O curso será ministrado pelo Prof. József Baranyi, do Institute of Food Research da Grã-Bretanha e ocorrerá nos dias 23, 24 e 25 de Novembro pela manhã no Auditório 1 do EQA/CTC.

O curso será aberto à toda comunidade acadêmica e para inscrição, enviar: Nome Completo, Vínculo com a UFSC e número de matrícula (discentes) para ppgeal@contato.ufsc.br com o título da mensagem: “Curso – Processing and Interpreting Food Microbiology Data”

Discentes de pós-graduação poderão receber crédito em disciplina. Será emitido certificado de participação.

 

Breve currículo do Prof. Baranyi:

Prof József Baranyi, a mathematician, was the head of the Computational Microbiology Research Group at the Institute of Food Research, Norwich, UK.  He is a Fellow of the of International Academy of Food Science and Technology, and a recipient of the Distinguished Service Award of the American Society for Microbiology.  Author or co-author of ca 80 refereed research papers, with >4000 citations; invited speaker, scientific committee member in numerous international conferences; has coordinated several projects funded by UK government, EU and industry. Co-founder of the ComBase Consortium, 2003 (www.combase.cc).  Held > 100 workshops all around the world on ComBase and the use of mathematical models and biostatistics in microbiology. He was the statistical advisor of Journal of Applied Microbiology for 15 years and a member of the Editorial Board of Applied and Environmental Microbiology for 16 years. Currently he is member of the Editorial Board of the International Journal of Food Microbiology. His mathematical model on bacterial growth, named after him, is one of the most frequently quoted models in predictive microbiology.

 

Programa  do curso:

Day 1. Mathematical modelling in food microbiology

08:00h – 09:00h   1.1. Basic concepts of mathematical modelling

– Variables and parameters

– Scaling and reparameterizaton of models to interpret parameters

– Role of linearization and approximation in practical applications.

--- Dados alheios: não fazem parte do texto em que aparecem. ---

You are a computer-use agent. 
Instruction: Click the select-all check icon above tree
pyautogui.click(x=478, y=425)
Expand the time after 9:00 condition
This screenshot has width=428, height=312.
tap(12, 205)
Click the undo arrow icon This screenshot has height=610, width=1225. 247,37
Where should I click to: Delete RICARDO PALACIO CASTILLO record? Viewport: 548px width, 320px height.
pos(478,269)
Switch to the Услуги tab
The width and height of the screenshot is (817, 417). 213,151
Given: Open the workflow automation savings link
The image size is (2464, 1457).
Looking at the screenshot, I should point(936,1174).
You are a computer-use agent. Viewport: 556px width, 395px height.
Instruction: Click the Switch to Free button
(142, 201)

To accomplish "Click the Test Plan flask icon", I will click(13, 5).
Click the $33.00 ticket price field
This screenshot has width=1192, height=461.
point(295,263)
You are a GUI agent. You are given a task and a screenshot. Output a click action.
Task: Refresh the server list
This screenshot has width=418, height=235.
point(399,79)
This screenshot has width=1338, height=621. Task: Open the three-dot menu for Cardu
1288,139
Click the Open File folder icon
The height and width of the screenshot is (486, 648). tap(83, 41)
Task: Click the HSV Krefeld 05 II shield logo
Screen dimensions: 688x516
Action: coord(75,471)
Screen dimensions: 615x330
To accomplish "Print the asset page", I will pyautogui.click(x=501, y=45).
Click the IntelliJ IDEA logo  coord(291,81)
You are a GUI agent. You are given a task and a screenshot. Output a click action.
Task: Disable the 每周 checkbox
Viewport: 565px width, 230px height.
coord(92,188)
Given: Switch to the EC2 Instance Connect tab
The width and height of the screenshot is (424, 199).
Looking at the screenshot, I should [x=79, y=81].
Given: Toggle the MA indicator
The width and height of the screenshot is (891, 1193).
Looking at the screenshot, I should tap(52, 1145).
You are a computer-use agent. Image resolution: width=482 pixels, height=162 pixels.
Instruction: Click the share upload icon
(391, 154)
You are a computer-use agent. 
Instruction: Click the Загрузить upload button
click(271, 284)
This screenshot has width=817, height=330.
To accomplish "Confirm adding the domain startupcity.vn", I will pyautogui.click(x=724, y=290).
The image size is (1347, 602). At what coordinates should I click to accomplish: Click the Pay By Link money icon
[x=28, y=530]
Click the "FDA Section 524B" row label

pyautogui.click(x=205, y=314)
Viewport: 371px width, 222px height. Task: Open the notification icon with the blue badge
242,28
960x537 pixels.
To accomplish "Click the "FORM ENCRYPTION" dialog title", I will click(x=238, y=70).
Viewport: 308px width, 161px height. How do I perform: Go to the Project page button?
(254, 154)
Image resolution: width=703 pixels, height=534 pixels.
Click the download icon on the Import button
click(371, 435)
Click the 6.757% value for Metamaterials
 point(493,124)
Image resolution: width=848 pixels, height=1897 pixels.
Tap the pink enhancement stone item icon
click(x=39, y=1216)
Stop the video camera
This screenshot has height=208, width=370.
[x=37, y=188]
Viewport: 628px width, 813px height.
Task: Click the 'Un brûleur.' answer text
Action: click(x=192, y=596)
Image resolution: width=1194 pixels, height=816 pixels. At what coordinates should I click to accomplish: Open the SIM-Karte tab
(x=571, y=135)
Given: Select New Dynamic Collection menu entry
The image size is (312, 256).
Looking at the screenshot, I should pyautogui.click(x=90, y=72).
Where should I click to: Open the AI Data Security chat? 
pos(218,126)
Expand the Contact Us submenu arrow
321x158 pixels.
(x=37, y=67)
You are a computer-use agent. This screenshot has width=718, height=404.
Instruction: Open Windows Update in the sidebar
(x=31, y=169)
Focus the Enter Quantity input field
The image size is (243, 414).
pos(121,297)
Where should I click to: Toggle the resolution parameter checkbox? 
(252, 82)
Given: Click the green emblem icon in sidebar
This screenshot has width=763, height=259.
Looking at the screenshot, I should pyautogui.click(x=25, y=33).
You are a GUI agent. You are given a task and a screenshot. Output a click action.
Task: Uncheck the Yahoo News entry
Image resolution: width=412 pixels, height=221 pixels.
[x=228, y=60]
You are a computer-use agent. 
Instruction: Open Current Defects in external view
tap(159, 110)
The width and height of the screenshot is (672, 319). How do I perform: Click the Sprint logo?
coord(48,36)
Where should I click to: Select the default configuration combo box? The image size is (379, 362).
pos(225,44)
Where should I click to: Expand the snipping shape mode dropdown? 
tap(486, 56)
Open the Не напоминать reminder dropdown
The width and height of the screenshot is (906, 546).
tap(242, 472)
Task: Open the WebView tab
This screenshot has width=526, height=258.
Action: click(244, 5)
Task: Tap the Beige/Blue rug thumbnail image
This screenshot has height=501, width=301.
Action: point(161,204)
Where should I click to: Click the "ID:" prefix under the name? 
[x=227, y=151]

09:00h – 10:00h. 1.2. Deterministic models and their regression in predictive microbiology

– Growth and survival models and their parameters

– Fitting curves and response surfaces to data

– The Least Squares Method

10:00h – 10:30h Break

10:30h – 12:00h. 1.3. Dynamic models, differential equations and their simulation

– Dynamic versions of growth and survival models and their parameters.

– Dynamic / Static; Discrete/Continuous; Deterministic / Stochastic; Empirical/Mechanistic modelling

 

Day 2. Basics of data processing and statistics.

08:00h – 09:00h 2.1. Understanding the variability of data

– Measurements and measurement errors

– Mean, Median, and Mode; discrete and continuous case

– Measures of spread

09:00h – 10:00h. 2.2. Probabilistic modelling

– Frequency, Histograms and Distributions

– Empirical and theoretical parameters of a distribution

– Conditional probabilities

10:00h – 10:30h Break

10:30h -12:00h. 2.3. Random variables

– Generating samples for random variables for simulation

– Distributions of transformed random variables

 

Day 3. Quantitative Risk Assessment and Decision Analysis

08:00h – 09:00h 3.1. Analysis of data for decisions on optimizing microbial risk

– Discrete and continuous case

09:00h – 09:30h 3.2. Decision and outcome; quantification of dissimilarities by cost functions

– Sensitivity and robustness

10:00h – 10:30h Break

11:00h – 12:00h. Cost-benefit analysis.

– Objective functions. Optimization.